# How is a phase equilibrium defined for a one-component system?

A question on this site asked whether a one-component system is at equilibrium when melting or boiling, and the disparate answers were somewhat dependent on the definition of phase equilibrium. Another question asks whether two phases can ever exist in equilibrium at the boiling point. The term "phase equilibrium" seems to imply that under certain conditions, a one-component system with two phases is indeed at equilibrium.

Searching for the definition of phase equilibrium, I found these two:

Definition 1

Phase equilibrium is the study of the equilibrium which exists between or within different states of matter namely solid, liquid and gas. Equilibrium is defined as a stage when chemical potential of any component present in the system stays steady with time.

Definition 2

Phase equilibrium is the state of thermodynamic system, in which the different phases of the substance having common boundary surfaces do not vary quantitatively.

Implications of the distinct definitions

According to definition 1, water present as two phases at the melting point would be at equilibrium even if slowly melting isothermally. According to definition 2, the same situation would not be called equilibrium because the amount of ice is decreasing over time (and thermodynamic parameters such as entropy and inner energy are changing over time).

Phase rule

For the mentioned system, the phase rule specifies one independent degree of freedom (you can change one intensive parameter, say temperature, and all other intensive parameters, in this case just pressure, will be determined, given that the system is supposed to be at equilibrium). Because it is a one-component system, the concentrations (or activities) are constant and are not a degree of freedom. If you are used applying the equilibrium concept to solution chemistry, this is somewhat unusual.

Question: What is the official definition of phase equilibrium, and how does it apply to a one-component system where the chemical potentials are independent of the mole ratios?

Melting is a process. A process is not a state. Since only states can be "at equilibrium", it doesn't make sense to speak of a real melting substance as being in an equilibrium state. However, melting is deemed reversible if performed infinitely slowly, and during such a transition the system passes through a series of equilibrium (or "quasi-equilibrium") states.
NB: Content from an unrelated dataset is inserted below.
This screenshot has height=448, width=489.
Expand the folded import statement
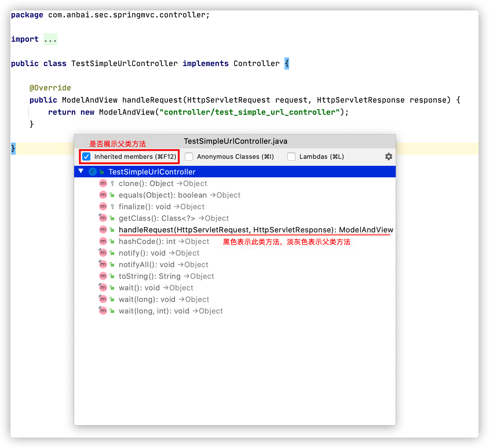[x=50, y=39]
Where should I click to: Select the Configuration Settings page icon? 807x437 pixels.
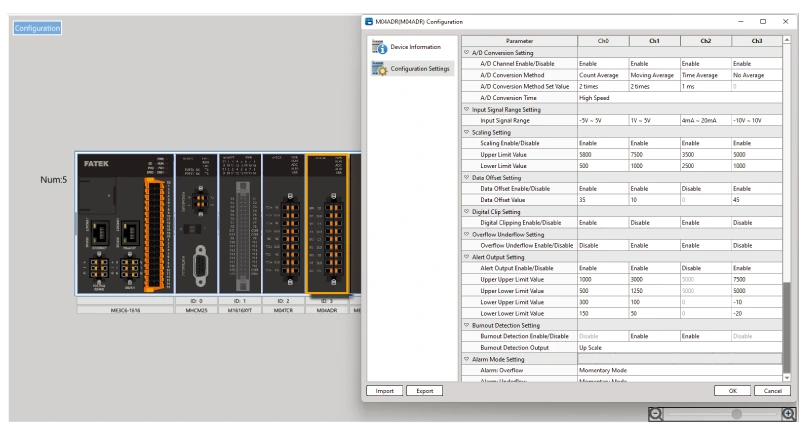378,69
But such a process is an idealization. In reality, you can't "melt ice isothermally". Real transitions are therefore irreversible because system and surroundings are not actually in thermal equilibrium during heat transfer$$^\dagger$$.
$$^\dagger$$ We say that it is possible to melt a pure substance using an ideal reversible process that leads the system infinitely slowly through a series of equilibrium states (each intermediate stage in that reversible process is an equilibrium state). In order to move between intermediate states, an infinitesimally small amount of heat has to be transferred from the infinitesimally warmer surroundings (exploiting, say, something like a Maxwell demon). In what is a logical sleight of hand, we say that the temperature difference is so small however, that the system and surroundings are effectively isothermal. This does not reflect what happens in a real process.